Abstract: Sechelt Home Inspector notes on winterizing exposed exterior water lines on a house using a product commonly referred to as heat tape. Tips on how it works and how best to install it for maximum benefit.
Photo: The electrical heat tape can be seen wrapped around the drain line. Since there is no insulation over the pipe, the effectiveness of the heat tape greatly reduced.

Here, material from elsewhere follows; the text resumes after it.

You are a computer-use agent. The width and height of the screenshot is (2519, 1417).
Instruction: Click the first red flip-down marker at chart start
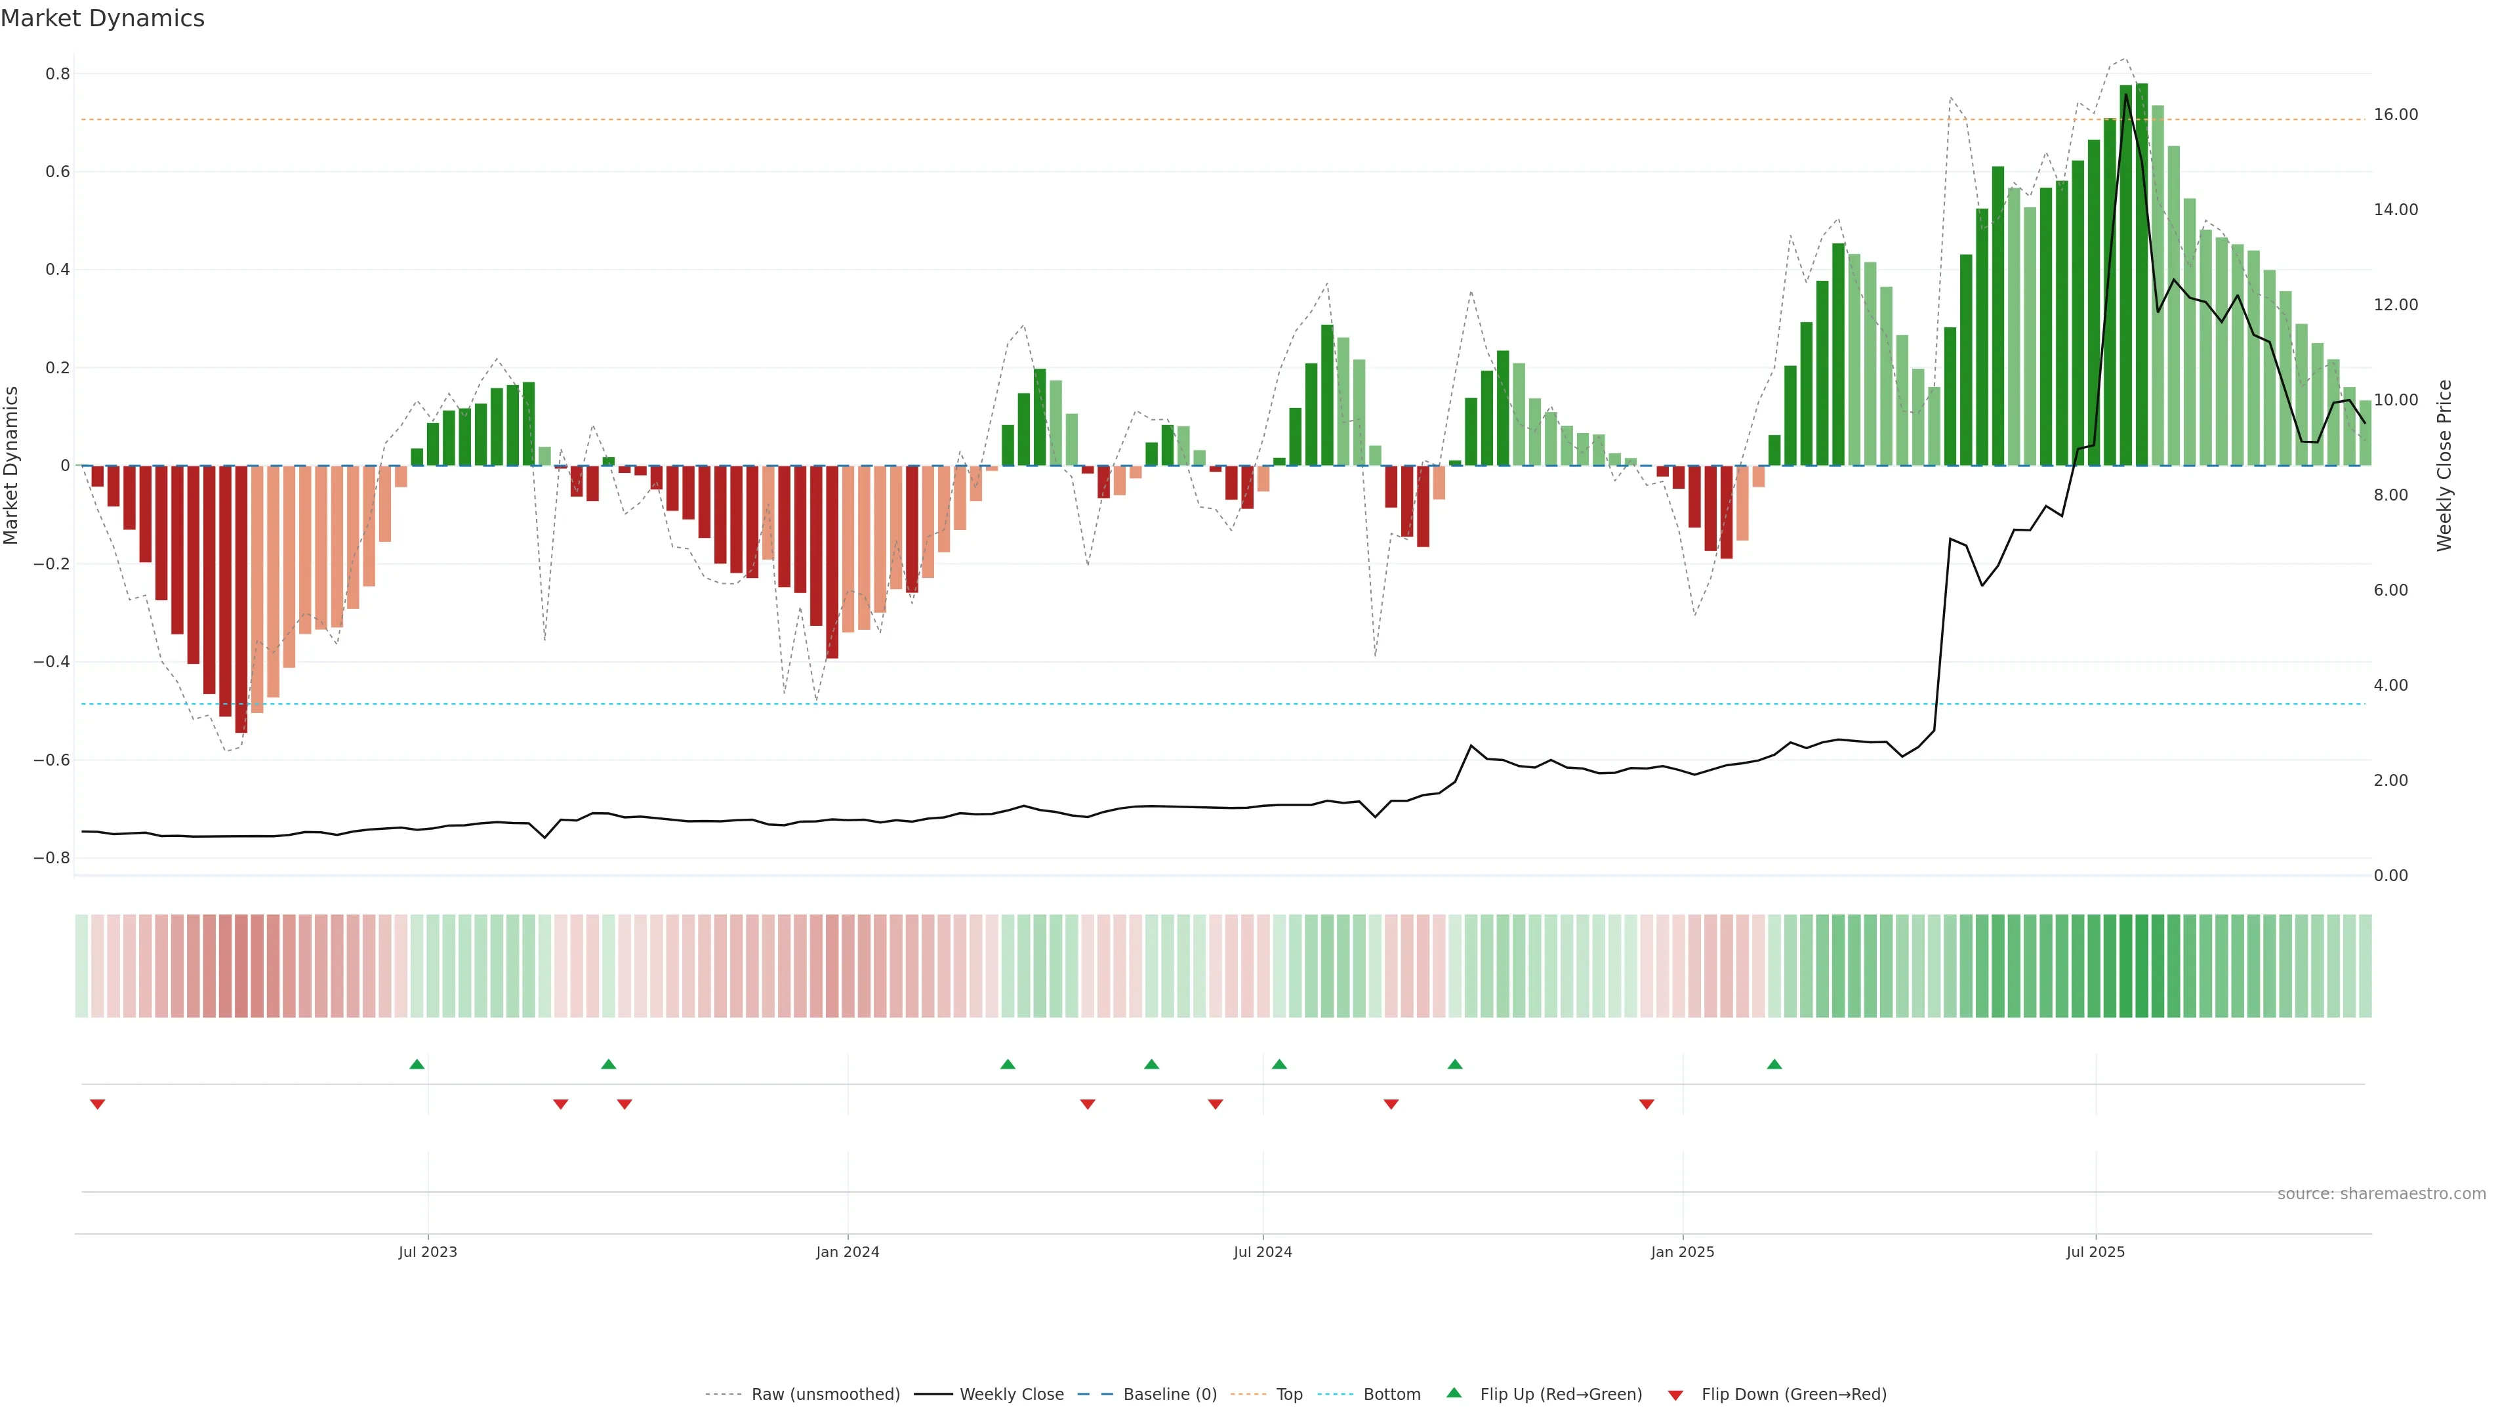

A home inspection of a cliff-side dwelling noted that there was heat tracing on the exterior plumbing lines. Yes indeed we do experience freezing temperatures on the Sunshine Coast, for weeks or even months at a time. So it’s important to have exposed water supply and drain lines freeze protected.
How Heat Tape Works
Essentially this is a long flexible resistor that heats uniformly along its entire length. Heat tracing is run along a small diameter pipe, say less than 2 inches, or spiralled around a larger pipe. Heat tapes come in various configurations: always on, self limiting or thermostatically controlled. When installing, special attention should be paid to banding the heat tape to the pipe for maximum transfer of heat by conduction. Remember, if the tape is not touching the pipe then it is not heating it.
Common Installation Mistake
The most common mistake during installation is not to add insulation over the pipe and tape. Without insulation, well over 50% of the heat is being wasted because it is just heating the ambient air. With insulation, the heat is captured and retained in the space beteen the pipe and its insulation.
Insulation Saves $
Insulation can be purchased as a blanket that wraps around the pipe or a premanufactured sleeve in various internal diameters that fits snugly over the pipe. Even a fiberglass batt can be used by wrapping it around the pipe. Always finish the heat tape installation with a thermal sock over it. Otherwise you are just heating air and your wasting money.